Top of SOURCE MATERIAL

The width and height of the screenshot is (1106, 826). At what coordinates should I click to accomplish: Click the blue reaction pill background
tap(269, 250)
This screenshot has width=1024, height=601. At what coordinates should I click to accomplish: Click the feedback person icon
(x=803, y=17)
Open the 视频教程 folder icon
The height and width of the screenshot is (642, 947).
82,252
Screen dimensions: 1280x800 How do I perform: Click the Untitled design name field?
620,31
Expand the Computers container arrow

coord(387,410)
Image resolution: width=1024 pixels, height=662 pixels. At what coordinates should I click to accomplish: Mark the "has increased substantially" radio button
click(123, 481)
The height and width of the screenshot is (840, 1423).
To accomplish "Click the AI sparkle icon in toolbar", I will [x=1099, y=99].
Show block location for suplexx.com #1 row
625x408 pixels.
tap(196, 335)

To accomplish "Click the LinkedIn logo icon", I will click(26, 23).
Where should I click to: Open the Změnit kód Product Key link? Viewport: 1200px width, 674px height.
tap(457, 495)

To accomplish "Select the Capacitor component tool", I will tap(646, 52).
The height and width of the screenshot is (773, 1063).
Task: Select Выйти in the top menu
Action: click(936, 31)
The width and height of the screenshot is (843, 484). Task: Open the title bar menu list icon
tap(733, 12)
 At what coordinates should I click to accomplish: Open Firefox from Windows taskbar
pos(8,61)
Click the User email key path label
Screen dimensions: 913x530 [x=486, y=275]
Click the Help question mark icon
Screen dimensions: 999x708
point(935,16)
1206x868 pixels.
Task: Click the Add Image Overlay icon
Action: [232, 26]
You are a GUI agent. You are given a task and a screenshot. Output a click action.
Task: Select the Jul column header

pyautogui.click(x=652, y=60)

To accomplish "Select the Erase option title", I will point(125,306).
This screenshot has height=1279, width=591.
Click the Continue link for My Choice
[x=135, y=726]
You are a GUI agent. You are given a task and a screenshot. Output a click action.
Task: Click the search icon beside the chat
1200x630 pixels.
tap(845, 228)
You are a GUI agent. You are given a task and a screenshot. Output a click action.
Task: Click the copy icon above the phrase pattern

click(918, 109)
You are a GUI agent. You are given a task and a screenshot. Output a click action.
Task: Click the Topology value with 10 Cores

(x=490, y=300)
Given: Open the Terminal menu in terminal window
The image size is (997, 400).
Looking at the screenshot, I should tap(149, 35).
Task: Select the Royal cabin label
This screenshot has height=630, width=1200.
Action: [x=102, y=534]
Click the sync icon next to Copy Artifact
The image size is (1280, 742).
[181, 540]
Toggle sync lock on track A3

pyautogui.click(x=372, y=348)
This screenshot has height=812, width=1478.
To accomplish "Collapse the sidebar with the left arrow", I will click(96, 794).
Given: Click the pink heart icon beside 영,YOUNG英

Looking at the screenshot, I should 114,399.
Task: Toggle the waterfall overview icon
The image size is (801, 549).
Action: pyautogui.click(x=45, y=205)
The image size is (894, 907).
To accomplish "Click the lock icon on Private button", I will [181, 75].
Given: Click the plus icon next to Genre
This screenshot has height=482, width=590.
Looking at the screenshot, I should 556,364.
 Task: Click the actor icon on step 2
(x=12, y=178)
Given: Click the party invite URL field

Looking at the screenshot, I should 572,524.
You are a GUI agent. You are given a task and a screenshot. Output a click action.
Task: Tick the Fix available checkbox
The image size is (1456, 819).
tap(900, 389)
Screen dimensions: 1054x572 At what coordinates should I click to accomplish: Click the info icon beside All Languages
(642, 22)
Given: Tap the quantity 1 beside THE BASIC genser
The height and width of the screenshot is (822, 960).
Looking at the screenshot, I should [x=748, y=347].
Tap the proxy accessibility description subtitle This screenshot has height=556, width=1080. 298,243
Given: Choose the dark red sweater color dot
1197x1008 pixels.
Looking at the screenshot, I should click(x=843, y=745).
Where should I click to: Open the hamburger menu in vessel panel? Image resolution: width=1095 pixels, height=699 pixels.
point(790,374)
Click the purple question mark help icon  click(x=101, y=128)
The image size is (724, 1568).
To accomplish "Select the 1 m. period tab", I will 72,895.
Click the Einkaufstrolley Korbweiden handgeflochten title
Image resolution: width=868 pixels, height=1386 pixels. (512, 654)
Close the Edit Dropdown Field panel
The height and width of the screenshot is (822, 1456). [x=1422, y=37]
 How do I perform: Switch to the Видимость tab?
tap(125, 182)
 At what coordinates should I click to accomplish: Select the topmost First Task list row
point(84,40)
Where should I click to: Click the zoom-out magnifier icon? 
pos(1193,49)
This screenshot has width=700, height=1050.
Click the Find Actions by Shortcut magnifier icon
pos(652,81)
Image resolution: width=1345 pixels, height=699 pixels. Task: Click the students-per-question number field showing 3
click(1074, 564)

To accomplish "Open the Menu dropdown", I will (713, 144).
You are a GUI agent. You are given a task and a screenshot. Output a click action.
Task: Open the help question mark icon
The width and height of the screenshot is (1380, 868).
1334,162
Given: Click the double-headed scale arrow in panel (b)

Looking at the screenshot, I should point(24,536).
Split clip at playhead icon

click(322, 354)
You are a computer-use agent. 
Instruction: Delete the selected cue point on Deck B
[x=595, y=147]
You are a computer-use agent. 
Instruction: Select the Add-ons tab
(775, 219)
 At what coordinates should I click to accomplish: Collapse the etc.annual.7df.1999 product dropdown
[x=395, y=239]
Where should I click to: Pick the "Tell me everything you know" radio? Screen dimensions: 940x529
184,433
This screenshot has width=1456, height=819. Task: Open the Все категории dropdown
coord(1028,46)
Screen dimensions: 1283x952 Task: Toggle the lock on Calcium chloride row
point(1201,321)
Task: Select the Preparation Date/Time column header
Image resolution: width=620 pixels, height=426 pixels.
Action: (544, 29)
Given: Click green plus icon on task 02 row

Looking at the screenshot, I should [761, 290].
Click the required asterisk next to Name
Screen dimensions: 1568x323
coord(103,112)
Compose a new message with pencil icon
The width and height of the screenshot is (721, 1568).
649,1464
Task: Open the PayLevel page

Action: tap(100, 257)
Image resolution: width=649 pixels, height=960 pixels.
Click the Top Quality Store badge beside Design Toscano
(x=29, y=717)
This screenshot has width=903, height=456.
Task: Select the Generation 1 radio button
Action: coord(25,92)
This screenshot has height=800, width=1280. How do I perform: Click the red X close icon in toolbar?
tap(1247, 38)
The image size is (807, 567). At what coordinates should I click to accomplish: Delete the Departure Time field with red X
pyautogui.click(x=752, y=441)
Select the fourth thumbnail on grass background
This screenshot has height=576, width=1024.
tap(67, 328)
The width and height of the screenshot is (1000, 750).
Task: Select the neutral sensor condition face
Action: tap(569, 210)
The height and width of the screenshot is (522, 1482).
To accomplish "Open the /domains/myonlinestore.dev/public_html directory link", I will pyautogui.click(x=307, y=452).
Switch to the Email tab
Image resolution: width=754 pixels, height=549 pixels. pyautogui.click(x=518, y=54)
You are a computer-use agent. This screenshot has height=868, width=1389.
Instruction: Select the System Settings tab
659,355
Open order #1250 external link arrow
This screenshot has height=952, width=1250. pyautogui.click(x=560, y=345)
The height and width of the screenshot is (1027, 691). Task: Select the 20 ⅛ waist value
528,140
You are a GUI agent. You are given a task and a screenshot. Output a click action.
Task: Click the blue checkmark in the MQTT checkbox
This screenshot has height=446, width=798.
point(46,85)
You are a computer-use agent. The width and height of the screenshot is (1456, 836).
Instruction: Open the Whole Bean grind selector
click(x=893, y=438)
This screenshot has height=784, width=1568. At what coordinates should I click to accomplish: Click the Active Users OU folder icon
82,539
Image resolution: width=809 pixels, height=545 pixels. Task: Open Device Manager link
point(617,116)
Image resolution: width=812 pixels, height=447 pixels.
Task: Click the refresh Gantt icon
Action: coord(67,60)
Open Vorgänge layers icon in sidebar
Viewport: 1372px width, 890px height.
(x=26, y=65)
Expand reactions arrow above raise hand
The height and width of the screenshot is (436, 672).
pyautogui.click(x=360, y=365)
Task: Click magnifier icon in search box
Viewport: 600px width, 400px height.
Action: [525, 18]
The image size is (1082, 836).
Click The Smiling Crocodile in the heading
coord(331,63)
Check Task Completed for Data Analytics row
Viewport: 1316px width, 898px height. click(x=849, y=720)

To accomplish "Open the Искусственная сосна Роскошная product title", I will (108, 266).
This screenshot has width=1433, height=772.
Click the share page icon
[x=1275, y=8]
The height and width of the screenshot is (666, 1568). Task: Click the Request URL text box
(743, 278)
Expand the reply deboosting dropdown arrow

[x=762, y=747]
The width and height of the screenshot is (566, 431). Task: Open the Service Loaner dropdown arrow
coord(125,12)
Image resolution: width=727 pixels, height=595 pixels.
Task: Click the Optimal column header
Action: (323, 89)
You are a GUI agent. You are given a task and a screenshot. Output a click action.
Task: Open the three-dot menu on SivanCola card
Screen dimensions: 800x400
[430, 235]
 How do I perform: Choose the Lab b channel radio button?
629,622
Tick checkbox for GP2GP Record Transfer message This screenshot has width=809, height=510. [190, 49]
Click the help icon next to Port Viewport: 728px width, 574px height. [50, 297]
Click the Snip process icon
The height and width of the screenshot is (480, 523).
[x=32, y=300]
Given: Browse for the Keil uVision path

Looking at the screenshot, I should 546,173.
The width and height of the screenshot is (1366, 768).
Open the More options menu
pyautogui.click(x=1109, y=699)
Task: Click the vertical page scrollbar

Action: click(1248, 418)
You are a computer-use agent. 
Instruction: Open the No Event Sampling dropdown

Bottom of SOURCE MATERIAL

WORK REQUEST:
Lines above containing "search": how many? Reply with the number only.

RESULT OF THE TASK:
2